Instructions to follow:
An exact copy is needed of each line from the one including "Ausschuss Jobcenter Friesland (133, 1141)" through the last line of the entries, both ends counted, with nothing added.
==== The input ====
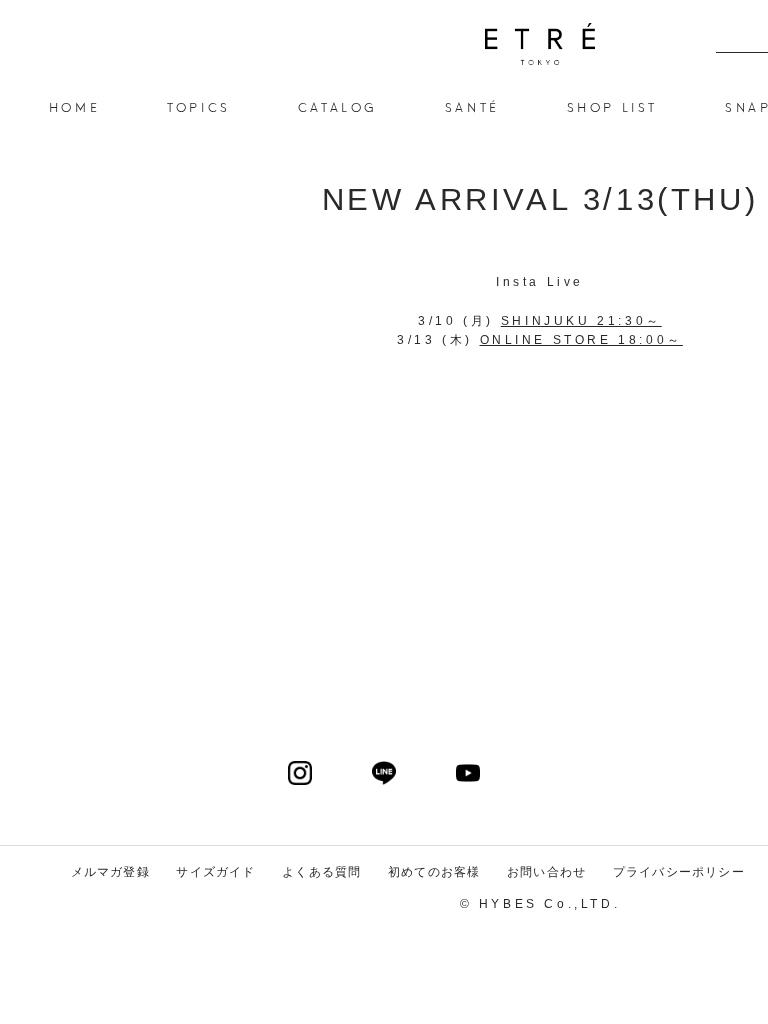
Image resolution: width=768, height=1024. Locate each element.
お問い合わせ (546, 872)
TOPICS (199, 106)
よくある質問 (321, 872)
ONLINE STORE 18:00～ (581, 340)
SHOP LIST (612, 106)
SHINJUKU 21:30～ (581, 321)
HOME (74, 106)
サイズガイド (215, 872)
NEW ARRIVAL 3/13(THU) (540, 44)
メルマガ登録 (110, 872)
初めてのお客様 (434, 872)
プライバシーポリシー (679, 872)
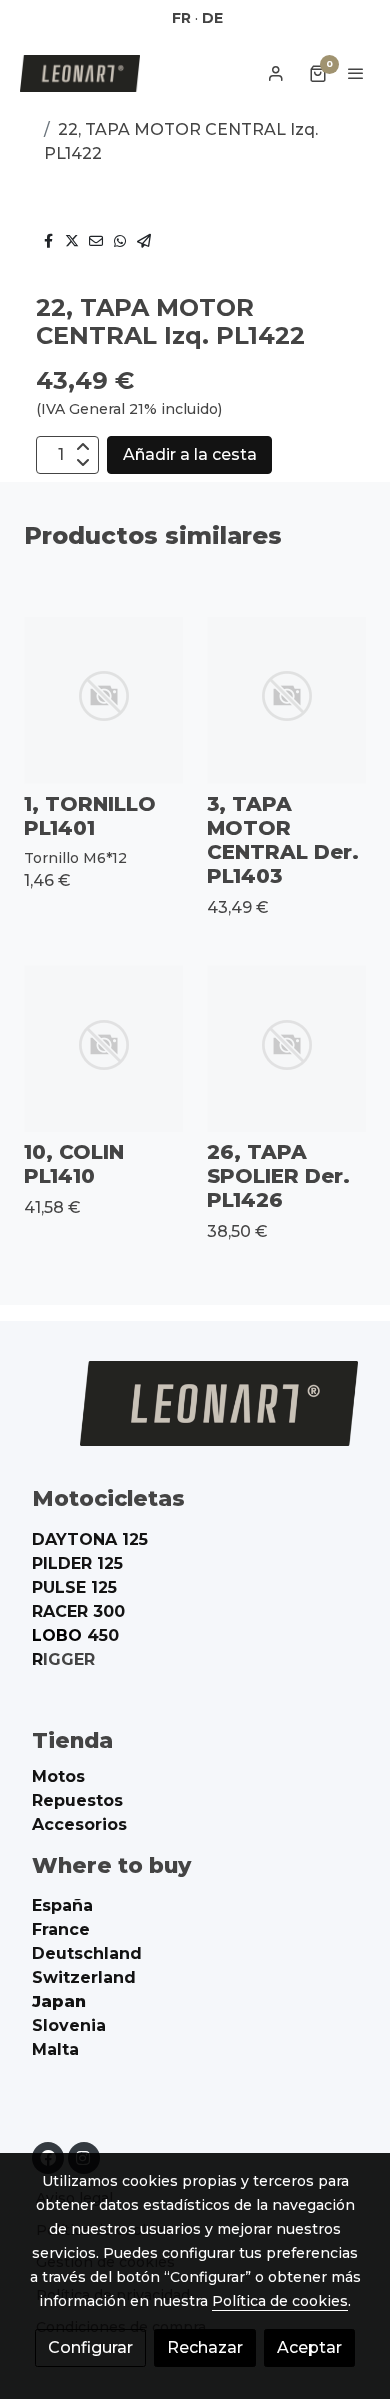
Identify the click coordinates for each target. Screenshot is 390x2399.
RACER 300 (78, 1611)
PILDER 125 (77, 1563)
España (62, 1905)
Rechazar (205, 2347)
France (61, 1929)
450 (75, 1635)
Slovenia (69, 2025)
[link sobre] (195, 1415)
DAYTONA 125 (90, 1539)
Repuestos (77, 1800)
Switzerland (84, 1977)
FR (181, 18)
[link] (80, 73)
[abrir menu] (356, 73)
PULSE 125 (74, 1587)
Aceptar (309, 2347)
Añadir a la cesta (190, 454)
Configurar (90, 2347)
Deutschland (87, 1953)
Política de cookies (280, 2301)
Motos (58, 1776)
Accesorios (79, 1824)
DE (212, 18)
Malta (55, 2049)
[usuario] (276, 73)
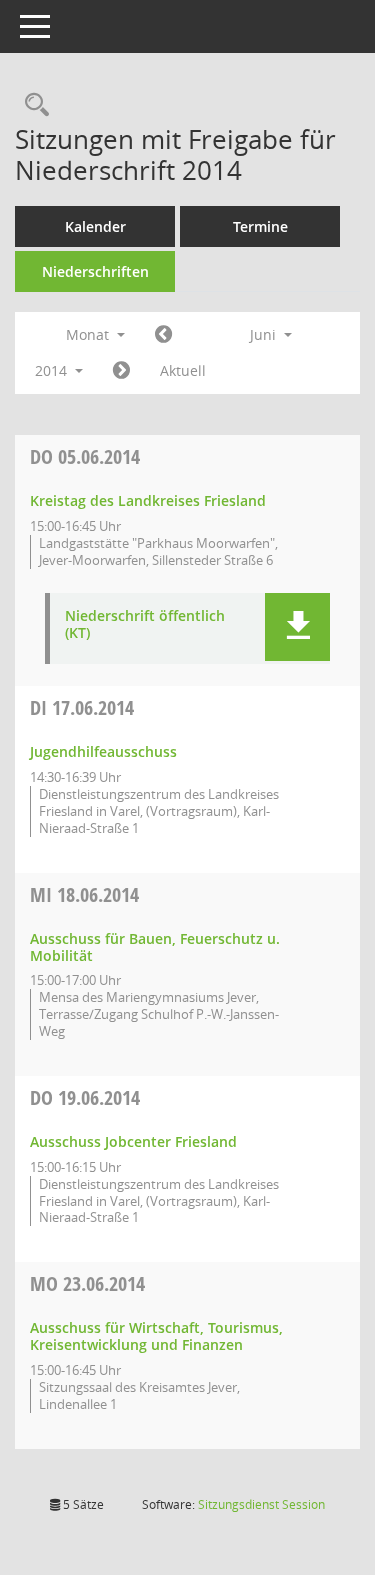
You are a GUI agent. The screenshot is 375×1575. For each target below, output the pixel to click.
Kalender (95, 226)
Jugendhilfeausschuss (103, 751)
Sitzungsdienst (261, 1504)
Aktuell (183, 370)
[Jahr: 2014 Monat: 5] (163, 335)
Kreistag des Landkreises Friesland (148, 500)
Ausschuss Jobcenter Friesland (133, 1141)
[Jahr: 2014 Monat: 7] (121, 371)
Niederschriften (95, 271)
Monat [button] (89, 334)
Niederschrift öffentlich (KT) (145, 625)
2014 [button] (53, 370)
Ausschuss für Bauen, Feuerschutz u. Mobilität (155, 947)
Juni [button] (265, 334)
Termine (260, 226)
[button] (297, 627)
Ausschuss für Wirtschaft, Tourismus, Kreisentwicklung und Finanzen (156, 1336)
====
Written response:
Ausschuss Jobcenter Friesland (133, 1141)
[Jahr: 2014 Monat: 7] (121, 371)
Niederschriften (95, 271)
Monat [button] (89, 334)
Niederschrift öffentlich (KT) (145, 625)
2014 [button] (53, 370)
Ausschuss für Bauen, Feuerschutz u. Mobilität (155, 947)
Juni [button] (265, 334)
Termine (260, 226)
[button] (297, 627)
Ausschuss für Wirtschaft, Tourismus, Kreisentwicklung und Finanzen (156, 1336)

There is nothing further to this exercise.